1. Field of the Invention
The present invention relates to a method of fabricating nanowires, to a method of fabricating an electronic device based on semiconductor nanowires obtained by the method, and to a transistor based on semiconductor nanowires likewise obtained by the method.
2. Description of the Related Art
More particularly, the invention relates to a method of fabricating silicon nanowires by plasma enhanced chemical vapor deposition (PECVD) and by thermal annealing, i.e. a method that is “dry”, as opposed to methods that use a liquid. The method of the invention makes it possible to fabricate nanowires in which morphological properties such as shape (straight or rolled up), size, and/or length are under control.
The invention also relates to the use of such silicon nanowires in micro- and nano-electronic applications, e.g. for making transistors and connectors.
It has been known for a few years how to fabricate ordered structures of very small sizes such as carbon nanotubes, silicon nanowires, and silicon nanosticks.
For example, document FR 2 860 780 (D. Pribat et al.) describes a method of fabricating carbon nanowires from a nanoporous matrix in which a metal catalyst is deposited. The carbon nanowires grow epitaxially perpendicularly to the surface of the crystalline substrate.
Document FR 2 888 041 (D. Pribat et al.) also describes fabricating silicon nanowires or nanosticks using a vapor-liquid-solid (VLS) method. In that method, hollow pores are etched in an aluminum substrate, a metallic catalyst is deposited at the bottom of the pores, and then silicon nanowires are grown, which nanowires may be selectively doped during growth so as to generate conductor wires or electronic junctions of the negative intrinsic negative (NIN) or positive intrinsic positive (PIP) type. Once more, the nanowires likewise grow perpendicularly to the surface of the substrate. Solutions for using such nanowires consist in making the nanowires grow transversely to a surface and then in transferring them to another substrate so as to position them, e.g. between two electrical contacts formed on the surface of the sample.

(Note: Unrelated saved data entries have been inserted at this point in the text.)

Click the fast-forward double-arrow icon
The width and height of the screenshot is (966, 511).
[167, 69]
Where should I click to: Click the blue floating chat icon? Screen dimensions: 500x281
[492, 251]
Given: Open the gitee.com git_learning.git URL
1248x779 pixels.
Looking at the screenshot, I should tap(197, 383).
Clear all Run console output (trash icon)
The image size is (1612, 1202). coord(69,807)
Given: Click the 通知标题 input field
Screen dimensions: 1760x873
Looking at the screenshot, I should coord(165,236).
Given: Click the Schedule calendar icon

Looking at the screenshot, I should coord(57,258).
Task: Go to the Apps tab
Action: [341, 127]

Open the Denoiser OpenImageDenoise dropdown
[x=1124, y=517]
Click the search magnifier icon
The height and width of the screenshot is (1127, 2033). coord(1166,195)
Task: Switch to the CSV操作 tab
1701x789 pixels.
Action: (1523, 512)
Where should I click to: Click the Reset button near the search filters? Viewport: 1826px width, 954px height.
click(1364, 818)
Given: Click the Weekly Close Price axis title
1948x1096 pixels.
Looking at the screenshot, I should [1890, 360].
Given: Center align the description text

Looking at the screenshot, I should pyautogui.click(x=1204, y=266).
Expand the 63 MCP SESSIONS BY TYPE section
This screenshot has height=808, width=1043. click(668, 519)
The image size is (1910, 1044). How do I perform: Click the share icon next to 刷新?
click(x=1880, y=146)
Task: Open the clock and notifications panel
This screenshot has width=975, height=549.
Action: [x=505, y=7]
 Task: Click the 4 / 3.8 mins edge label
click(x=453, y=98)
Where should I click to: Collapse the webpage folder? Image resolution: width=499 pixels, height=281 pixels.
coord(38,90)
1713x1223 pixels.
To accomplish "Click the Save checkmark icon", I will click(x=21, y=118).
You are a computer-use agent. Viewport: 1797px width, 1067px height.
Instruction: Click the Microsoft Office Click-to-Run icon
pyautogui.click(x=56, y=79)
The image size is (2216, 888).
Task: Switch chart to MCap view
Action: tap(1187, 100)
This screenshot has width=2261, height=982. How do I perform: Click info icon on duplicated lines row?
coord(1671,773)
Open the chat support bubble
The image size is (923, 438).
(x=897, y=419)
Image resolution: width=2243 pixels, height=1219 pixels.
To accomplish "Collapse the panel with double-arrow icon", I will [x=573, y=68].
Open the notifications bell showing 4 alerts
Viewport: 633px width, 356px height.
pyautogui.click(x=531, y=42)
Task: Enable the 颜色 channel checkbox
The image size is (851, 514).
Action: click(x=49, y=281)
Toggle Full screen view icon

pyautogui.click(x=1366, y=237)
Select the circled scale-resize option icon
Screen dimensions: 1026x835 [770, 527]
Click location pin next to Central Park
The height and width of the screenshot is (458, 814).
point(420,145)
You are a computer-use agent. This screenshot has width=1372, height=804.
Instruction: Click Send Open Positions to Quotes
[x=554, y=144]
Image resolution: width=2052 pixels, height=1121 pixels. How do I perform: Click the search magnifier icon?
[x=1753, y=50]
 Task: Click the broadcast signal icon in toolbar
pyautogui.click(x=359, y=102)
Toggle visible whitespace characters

Nanotubes and nanowires present electrical characteristics that are particularly advantageous, given that their conductivity may be several orders of magnitude greater than the conductivity of structures of micrometer or sub-micrometer size.
The nanowires obtained with the techniques described in those prior documents grow perpendicularly to the surface on which the catalyst is deposited. In order to obtain wires parallel to the surface of the substrate it is therefore necessary to form pores parallel to said surface and to deposit the catalyst at the bottom of the pores (cf. FR 2 888 041).
Nevertheless, VLS methods are complicated since they require a plurality of steps and a plurality of different techniques. A method generally takes place by implementing the following steps: 1) cleaning the substrate; 2) depositing catalyst, e.g. by evaporation; 3) annealing the evaporated layer in an oven in order to form droplets; 4) transferring the substrate with the catalysts to a chemical vapor deposition (CVD) chamber; and 5) growing nanowires by exposing the catalyst to a gas, e.g. silane, at a temperature higher than the melting temperature of the drops of catalyst. Some of those steps require high temperatures (T>600° C.). In addition, all of those operations and the sample transfers between the various steps must be performed in a clean room in order to avoid contamination by dust of micrometer or nanometer size. Furthermore, the catalyst is at least partially oxidized on being exposed to air.
Those VLS methods are generally lengthy and expensive and may give rise to problems of reproducibility, given the large number of steps and techniques involved. In addition, those methods lead to growth that is vertical (transverse to the surface of the substrate), which is not very favourable to the use of nanowires for forming electrical connections. The only example of horizontal growth of nanowires that is described in the D. Pribat patents is based on the use of specific porous matrices of Al2O3.
Furthermore, methods of depositing and etching thin layers are known that involve plasma enhanced chemical vapor deposition (PECVD) for use in fabricating microelectronic components, flat screens, and solar cells.
Plasma methods have the advantage of being performed in vacuum chamber at controlled temperature and pressure, of being rapid, and of enabling very good uniformity to be obtained over very large areas. It is also possible to control the crystallographic structure of the deposited layers as a function of conditions concerning the composition of the gases making up the plasma, pressure, and temperature, . . . . It is thus known how to deposit layers of silicon in the amorphous, polycrystalline, microcrystalline, or nanocrystalline, . . . state. These layers may subsequently be etched selectively using known photolithographic methods of masking and exposure for fabricating sub-micrometric structures. Nevertheless, photolithography is limited by the optical limit of diffraction, and it is difficult to fabricate structures set by nanometric dimensions using those techniques.